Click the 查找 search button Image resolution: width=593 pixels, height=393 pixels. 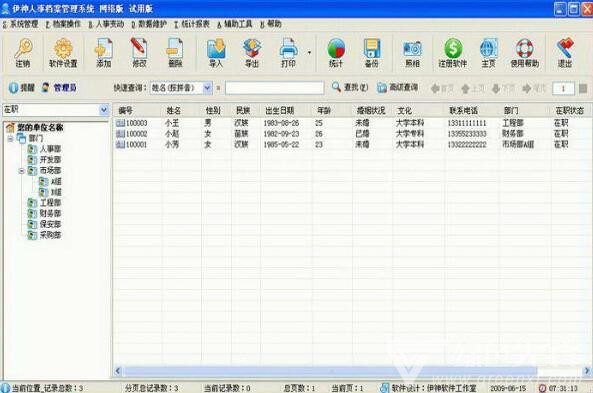[350, 87]
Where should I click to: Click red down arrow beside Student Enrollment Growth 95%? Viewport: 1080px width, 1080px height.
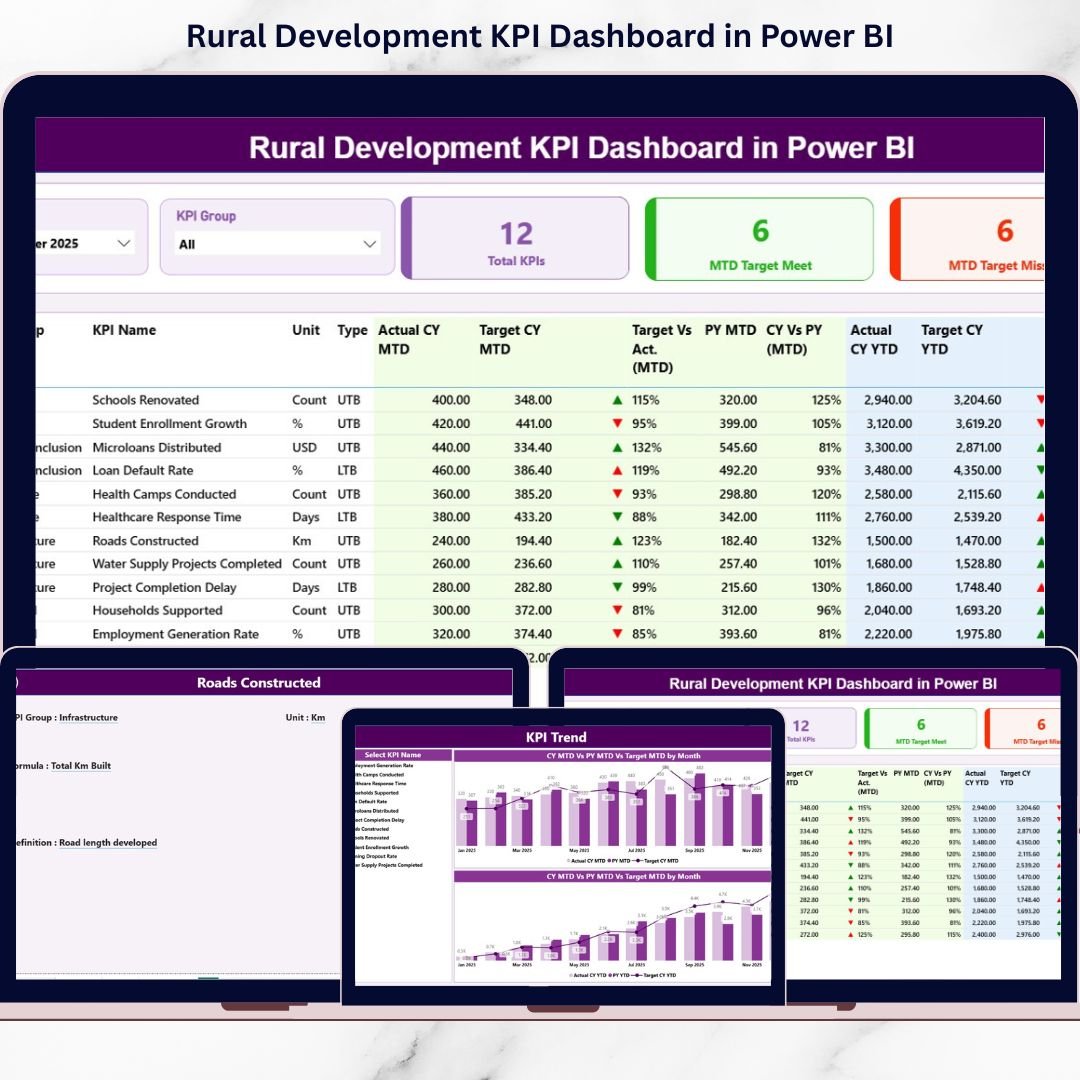pyautogui.click(x=617, y=424)
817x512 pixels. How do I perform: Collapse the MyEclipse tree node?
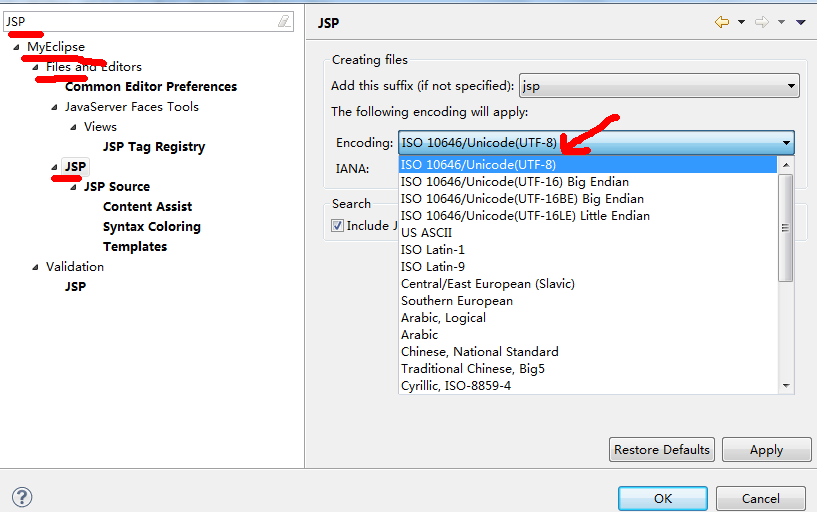coord(16,47)
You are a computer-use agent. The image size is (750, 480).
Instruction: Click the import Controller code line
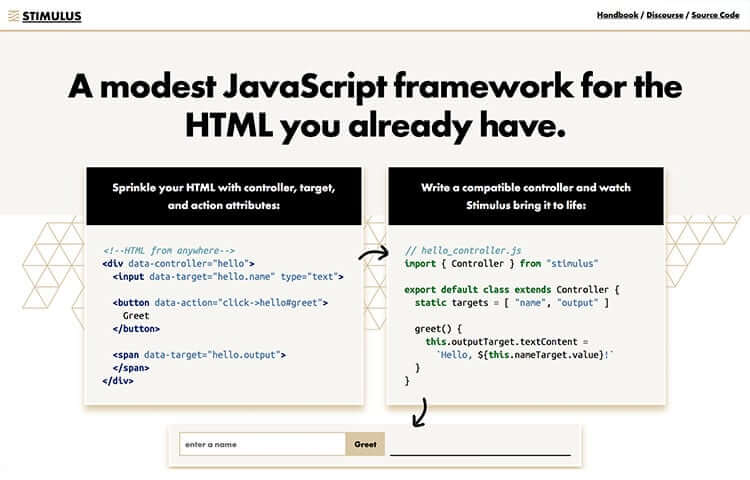501,263
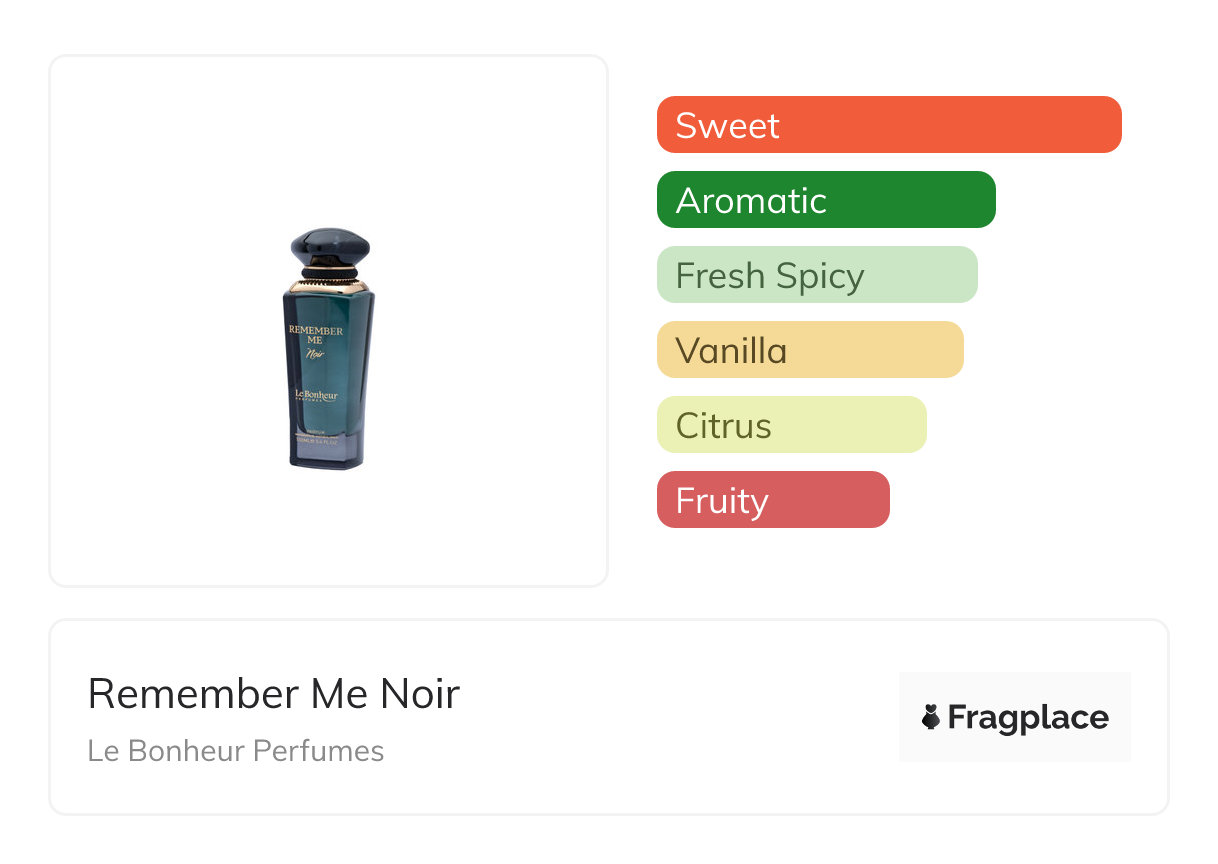
Task: Click the bottle's glossy black cap
Action: pos(330,247)
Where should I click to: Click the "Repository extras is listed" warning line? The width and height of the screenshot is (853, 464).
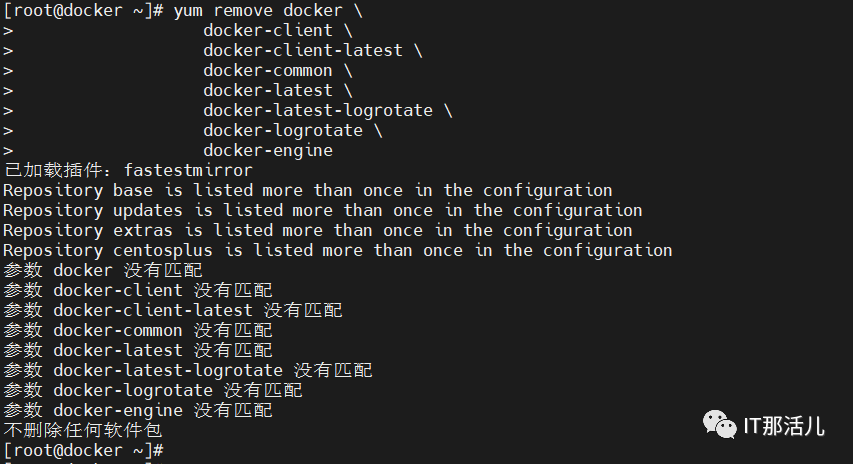tap(317, 230)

DESCRIPTION OF THE TASK -> Extract every row of the items above in which the word "line" appears.

EXERCISE ANSWER ->
Instruction: Click the import Controller code line
Where should I click to: Click the "Repository extras is listed" warning line? The width and height of the screenshot is (853, 464).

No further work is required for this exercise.